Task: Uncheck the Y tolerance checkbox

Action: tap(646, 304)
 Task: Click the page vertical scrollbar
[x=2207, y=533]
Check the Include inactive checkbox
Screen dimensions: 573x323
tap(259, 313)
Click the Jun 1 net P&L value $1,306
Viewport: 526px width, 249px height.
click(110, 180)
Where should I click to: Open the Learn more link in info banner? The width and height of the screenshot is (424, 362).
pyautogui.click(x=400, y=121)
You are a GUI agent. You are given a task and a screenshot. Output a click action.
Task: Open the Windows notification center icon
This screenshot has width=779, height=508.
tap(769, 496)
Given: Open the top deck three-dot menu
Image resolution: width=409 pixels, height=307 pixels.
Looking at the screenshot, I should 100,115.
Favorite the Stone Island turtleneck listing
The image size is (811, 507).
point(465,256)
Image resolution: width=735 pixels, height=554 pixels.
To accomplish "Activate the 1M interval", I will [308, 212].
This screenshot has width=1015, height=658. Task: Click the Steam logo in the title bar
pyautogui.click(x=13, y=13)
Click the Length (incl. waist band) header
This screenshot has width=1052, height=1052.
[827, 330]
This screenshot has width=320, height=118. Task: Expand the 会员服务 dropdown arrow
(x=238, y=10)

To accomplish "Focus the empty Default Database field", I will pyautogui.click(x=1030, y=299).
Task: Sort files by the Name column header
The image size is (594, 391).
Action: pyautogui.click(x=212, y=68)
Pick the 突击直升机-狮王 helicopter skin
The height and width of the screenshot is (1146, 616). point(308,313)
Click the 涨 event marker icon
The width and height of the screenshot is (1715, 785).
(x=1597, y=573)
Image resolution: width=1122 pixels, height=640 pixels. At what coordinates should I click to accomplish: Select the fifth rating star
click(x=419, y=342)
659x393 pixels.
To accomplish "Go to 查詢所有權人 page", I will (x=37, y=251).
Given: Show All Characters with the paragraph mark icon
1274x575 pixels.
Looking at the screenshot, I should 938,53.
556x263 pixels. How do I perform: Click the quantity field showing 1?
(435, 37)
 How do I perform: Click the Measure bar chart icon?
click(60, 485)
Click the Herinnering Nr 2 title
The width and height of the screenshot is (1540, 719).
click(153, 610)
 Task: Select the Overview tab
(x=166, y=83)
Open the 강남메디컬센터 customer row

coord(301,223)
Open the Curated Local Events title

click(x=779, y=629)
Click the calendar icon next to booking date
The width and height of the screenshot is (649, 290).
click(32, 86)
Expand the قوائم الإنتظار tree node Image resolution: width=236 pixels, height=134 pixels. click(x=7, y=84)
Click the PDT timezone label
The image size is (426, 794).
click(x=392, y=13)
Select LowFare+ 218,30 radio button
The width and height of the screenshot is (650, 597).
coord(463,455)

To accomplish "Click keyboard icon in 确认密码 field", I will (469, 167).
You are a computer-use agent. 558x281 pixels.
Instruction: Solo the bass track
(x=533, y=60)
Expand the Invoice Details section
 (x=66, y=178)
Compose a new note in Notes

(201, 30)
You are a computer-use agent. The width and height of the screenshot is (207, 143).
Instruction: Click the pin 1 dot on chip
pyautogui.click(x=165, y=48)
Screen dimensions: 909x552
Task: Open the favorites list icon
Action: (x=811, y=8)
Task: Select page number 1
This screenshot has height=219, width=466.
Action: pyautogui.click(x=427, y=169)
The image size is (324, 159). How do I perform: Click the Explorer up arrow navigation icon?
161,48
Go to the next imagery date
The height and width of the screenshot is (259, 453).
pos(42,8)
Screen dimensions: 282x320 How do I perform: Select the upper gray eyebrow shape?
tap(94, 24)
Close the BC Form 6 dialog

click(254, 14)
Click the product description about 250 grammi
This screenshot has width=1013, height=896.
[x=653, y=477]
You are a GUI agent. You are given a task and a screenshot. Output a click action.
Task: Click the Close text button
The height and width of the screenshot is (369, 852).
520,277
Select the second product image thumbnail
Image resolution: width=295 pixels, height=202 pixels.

···

How to complete this task: Working from the data above, extract solely the lines from the one containing "The width and height of the screenshot is (650, 597)." through the one containing "Go to the next imagery date", exactly as they appear, both included.

Output for this task:
The width and height of the screenshot is (650, 597).
coord(463,455)

To accomplish "Click keyboard icon in 确认密码 field", I will (469, 167).
You are a computer-use agent. 558x281 pixels.
Instruction: Solo the bass track
(x=533, y=60)
Expand the Invoice Details section
 (x=66, y=178)
Compose a new note in Notes

(201, 30)
You are a computer-use agent. The width and height of the screenshot is (207, 143).
Instruction: Click the pin 1 dot on chip
pyautogui.click(x=165, y=48)
Screen dimensions: 909x552
Task: Open the favorites list icon
Action: (x=811, y=8)
Task: Select page number 1
This screenshot has height=219, width=466.
Action: pyautogui.click(x=427, y=169)
The image size is (324, 159). How do I perform: Click the Explorer up arrow navigation icon?
161,48
Go to the next imagery date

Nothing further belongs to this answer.